Institutional investors dumped $101.5 million worth of digital asset products last week in “anticipation of aggressive monetary policy” from the US Federal Reserve, according to CoinShares.
The US inflation rate reached 8.6% year-on-year at the end of May, marking a return to levels not seen since 1981. As a result, the market expects the Fed to take significant steps to curb inflation, with some traders forecasting three more 0.5% rate hikes in October.
According to the latest edition of CoinShares’ weekly “Digital Asset Fund Flows” report, outflows between June 6 and 10 were mainly led by investors from the United States, with USD 98 million, while Europe only accounted for USD 2 million.
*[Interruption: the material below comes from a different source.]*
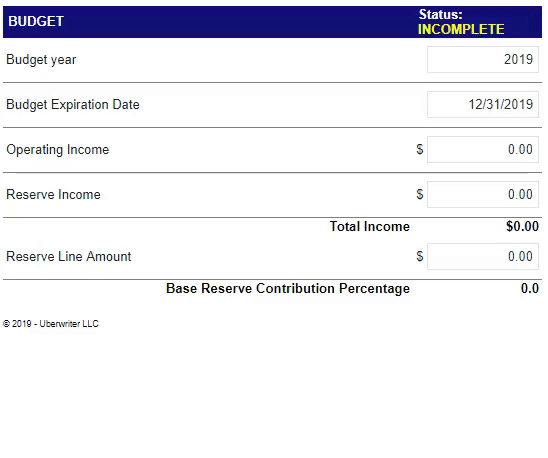Click the Budget Expiration Date label

pyautogui.click(x=73, y=105)
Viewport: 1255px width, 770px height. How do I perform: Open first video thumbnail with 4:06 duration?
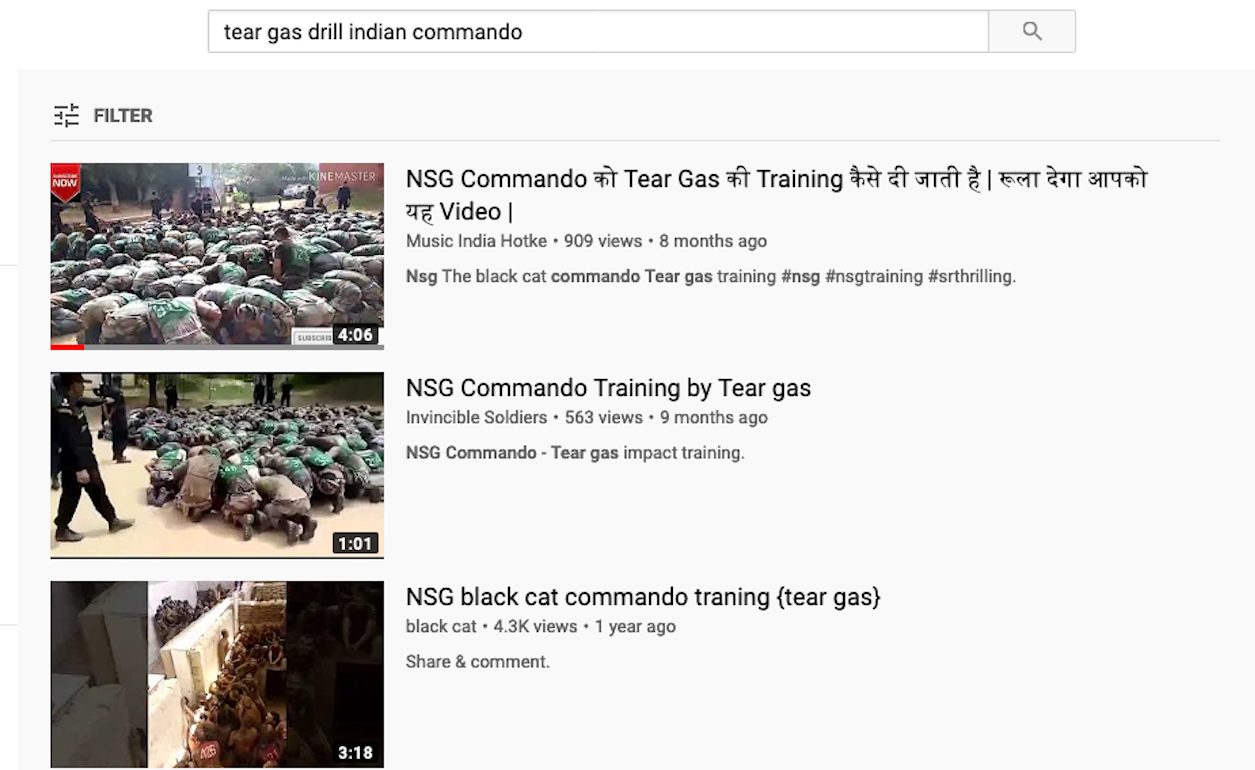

Products offering exposure to the two biggest cryptocurrency assets, Bitcoin (BTC) and Ether (ETH), accounted for nearly all of the outflows, at $56.8 million and $40.7 million each. Month-to-date figures also paint a grim figure: $91.1 million outflows for BTC products and $72.3 million total outflows for ETH products.
“What has thrown bitcoin into a “crypto winter” over the past six months can largely be explained as a direct result of increasingly harsh rhetoric from the US Federal Reserve.”
Although CoinShares suggested that bitcoin is in a bear market, Year-to-date (YTD) inflows for BTC investment products remain at $450.8 million. By comparison, funds offering exposure to ETH have seen strong outflows so far this year of $386.5 million.suggesting that sentiment among institutional investors remains largely in favor of digital gold.
The report also highlights that Ether funds’ total assets under management (AUM) “have fallen from their high of $23 billion in November 2021 to $8.7 billion” as of last week.
In particular, It appears that institutional investors dumped their BTC and ETH commodities before most of the latest price crash for both assets took place.
According to data from CoinGecko, between June 6 and 10, the price of BTC and ETH fell by 4.7% and 5.9% each. Nevertheless, since June 11, BTC and ETH have plunged around 25.7% and 33.2%, respectively.
Aside from BTC and ETH outflows, multi-asset funds saw outflows of $4.7 million, and bitcoin shorts saw minimum outflows of $200,000.. At the same time, investors also “refrained from adding altcoin positions.”